TUGAS DAN LATIHAN:
[A] Dalam kutipan tafsir Surah at-Takwir, surah dan ayat manakah yang dikutip mengenai gunung-gunung?
[B] Teruskan kutipan tafsir Surah at-Takwir mulai dari kalimat sesudah bagian terakhir yang tampak.

TEKS KUTIPAN:
--------

Surah at-Takwir 81 ~ Tafsir Sayyid Quthb (2/4)

Dari Buku:
Tafsīr fi Zhilāl-il-Qur’ān
Oleh: Sayyid Quthb
 
Penerbit: Gema Insani

Rangkaian Pos: Surah at-Takwir 81 ~ Tafsir Sayyid Quthb

Maksud bintang-bintang berjatuhan itu mungkin ia berpelantingan dan lepas dari sistem yang mengikatnya, cahayanya padam, dan menjadi gelap gulita. Allah yang lebih mengetahui bintang apa yang terkena peristiwa ini. Apakah gugusan bintang yang dekat dengan kita, seperti tata surga kita, atau galaksi Bima Sakti yang terdiri dari beratus-ratus juta bintang, ataukah semua bintang yang tidak ada yang mengetahui jumlah dan letaknya kecuali Allah?

Pasalnya, di belakang kita masih terdapat banyak galaksi dan ruang hampa yang tidak kita ketahui hitungan dan kesudahannya. Maka, kelak akan ada bintang-bintang (atau semua bintang) yang berjatuhan atau pudar cahayanya sebagaimana diinformasikan dalam infromasi yang benar dan tidak ada yang mengetahui hakikatnya kecuali Allah.

 

Dihancurkannya gunung-gunung itu mungkin maksudnya adalah dihancurkan dan dihamburkannya ke udara, sebagaimana disebutkan dalam surah lain:

Mereka bertanya kepadamu tentang gunung-gunung, maka katakanlah: “Tuhanku akan menghancurkannya (pada hari kiamat) sehancur-hancurnya.” (Thāhā: 105).

--------

INFORMASI YANG DIBERIKAN:
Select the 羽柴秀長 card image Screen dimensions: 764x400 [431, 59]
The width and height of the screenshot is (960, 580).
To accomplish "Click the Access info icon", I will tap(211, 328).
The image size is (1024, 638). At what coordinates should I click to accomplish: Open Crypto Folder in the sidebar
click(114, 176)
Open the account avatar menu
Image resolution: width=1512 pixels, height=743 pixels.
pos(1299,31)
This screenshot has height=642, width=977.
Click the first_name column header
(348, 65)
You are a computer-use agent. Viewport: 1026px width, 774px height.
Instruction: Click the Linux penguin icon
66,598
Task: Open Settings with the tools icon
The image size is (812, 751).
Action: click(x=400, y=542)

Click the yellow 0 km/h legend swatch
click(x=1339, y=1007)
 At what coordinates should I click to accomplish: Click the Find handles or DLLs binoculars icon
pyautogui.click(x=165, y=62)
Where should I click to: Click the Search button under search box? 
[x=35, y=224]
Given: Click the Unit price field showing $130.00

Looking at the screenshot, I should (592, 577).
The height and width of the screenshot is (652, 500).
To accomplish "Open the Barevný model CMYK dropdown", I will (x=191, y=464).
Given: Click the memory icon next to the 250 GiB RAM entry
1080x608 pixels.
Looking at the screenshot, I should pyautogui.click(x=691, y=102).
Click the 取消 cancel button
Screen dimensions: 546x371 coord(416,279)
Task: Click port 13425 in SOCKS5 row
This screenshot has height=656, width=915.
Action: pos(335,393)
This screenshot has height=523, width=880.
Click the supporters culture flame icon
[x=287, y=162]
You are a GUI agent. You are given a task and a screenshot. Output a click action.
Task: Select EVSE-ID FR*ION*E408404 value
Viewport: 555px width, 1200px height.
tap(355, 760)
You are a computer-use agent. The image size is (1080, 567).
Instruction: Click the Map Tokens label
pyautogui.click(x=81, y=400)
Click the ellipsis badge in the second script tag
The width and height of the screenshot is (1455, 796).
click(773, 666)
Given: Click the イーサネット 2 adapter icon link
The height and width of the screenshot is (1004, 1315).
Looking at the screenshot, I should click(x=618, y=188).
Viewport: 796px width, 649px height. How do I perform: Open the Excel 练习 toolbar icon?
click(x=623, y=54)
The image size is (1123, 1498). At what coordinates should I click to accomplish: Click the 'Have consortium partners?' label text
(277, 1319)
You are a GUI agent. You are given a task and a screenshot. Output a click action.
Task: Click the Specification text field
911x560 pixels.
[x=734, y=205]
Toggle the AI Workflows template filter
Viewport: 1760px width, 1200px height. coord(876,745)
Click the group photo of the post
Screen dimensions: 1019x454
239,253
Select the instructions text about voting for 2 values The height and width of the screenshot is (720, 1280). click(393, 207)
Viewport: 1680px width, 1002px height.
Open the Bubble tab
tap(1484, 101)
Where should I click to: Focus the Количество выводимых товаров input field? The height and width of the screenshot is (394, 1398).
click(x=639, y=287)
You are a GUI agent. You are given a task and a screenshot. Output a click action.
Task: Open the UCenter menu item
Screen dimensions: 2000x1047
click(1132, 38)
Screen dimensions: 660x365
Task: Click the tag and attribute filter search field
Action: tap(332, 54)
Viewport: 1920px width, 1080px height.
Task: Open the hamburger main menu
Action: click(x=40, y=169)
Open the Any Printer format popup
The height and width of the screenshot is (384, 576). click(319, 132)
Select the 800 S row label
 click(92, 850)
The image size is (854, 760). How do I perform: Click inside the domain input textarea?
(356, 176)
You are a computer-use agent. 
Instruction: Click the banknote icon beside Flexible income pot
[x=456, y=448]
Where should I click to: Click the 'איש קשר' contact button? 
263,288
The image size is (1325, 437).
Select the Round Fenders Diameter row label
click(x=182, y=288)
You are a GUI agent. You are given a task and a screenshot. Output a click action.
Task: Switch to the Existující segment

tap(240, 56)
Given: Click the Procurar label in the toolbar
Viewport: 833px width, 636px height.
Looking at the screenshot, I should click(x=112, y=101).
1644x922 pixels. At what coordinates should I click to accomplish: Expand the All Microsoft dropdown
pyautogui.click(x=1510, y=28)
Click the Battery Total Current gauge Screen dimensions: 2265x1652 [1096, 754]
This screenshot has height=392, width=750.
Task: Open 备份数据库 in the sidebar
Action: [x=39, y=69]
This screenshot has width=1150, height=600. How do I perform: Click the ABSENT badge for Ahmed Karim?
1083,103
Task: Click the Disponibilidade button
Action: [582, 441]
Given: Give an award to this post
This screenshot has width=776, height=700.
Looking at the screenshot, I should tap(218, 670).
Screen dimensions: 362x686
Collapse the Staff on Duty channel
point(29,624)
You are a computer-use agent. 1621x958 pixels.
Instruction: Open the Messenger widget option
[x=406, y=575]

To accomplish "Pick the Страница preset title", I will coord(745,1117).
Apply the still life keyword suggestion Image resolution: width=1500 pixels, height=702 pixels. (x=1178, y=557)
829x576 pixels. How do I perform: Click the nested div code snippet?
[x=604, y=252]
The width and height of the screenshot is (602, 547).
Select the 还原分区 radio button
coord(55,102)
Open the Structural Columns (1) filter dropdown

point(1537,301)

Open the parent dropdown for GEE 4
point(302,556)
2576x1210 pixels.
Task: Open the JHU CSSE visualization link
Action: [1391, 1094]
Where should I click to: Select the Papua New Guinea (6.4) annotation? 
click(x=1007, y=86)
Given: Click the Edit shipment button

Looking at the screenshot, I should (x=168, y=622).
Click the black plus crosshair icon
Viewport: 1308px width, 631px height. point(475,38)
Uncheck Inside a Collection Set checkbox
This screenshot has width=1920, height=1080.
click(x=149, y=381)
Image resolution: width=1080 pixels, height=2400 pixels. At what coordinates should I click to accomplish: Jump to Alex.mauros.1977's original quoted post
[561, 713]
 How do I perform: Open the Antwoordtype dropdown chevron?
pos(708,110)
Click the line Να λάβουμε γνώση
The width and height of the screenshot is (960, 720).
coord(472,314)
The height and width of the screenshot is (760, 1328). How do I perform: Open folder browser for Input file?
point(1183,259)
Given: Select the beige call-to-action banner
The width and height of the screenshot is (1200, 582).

--------

JAWABAN TIAP TUGAS:
[A] Surah Thāhā ayat 105.

[B]
Gunung-gunung dihancurkan sehancur-hancurnya.” (al-Wāqi‘ah: 5).

Dijalankanlah gunung-gunung, maka menjadi fatamorganalah ia.” (an-Naba’: 20).

Semua itu mengisyāratkan bahwa peristiwa seperti ini akan terjadi pada gunung-gunung, maka gunung-gunung yang kokoh kuat dan teguh tersebut akan tercerabut dan musnah.

Mungkin itu merupakan permulaan goncangan keras yang akan menimpa bumi sebagaimana dikatakan oleh al-Qur’ān:

Apabila bumi digoncangkan dengan goncangannya (yang dahsyat), dan bumi telah mengeluarkan beban-beban berat (yang dikandung)-nya.” (az-Zalzalah: 1-2).

Adapun firman Allah:

وَ إِذَا الْعِشَارُ عُطِّلَتْ.

Dan apabila unta-unta yang bunting ditinggalkan (tidak diperdulikan)” (at-Takwīr: 4).

Al-‘Isyār” adalah unta-unta yang bunting sepuluh bulan. Unta-unta tersebut merupakan harta kekayaan bangsa ‘Arab yang paling bagus dan paling berharga ketika itu. Dengan keadaannya yang bunting seperti ini, maka unta-unta itu merupakan harta yang paling mahal. Karena, dapat diharapkan anak dan susunya, serta sangat besar manfaatnya. Maka, pada hari terjadinya peristiwa yang mengerikan dan menakutkan itu, diabaikanlah unta-unta yang bunting tersebut sehingga tidak berharga lagi dan tidak ada seorang pun yang menganggapnya penting.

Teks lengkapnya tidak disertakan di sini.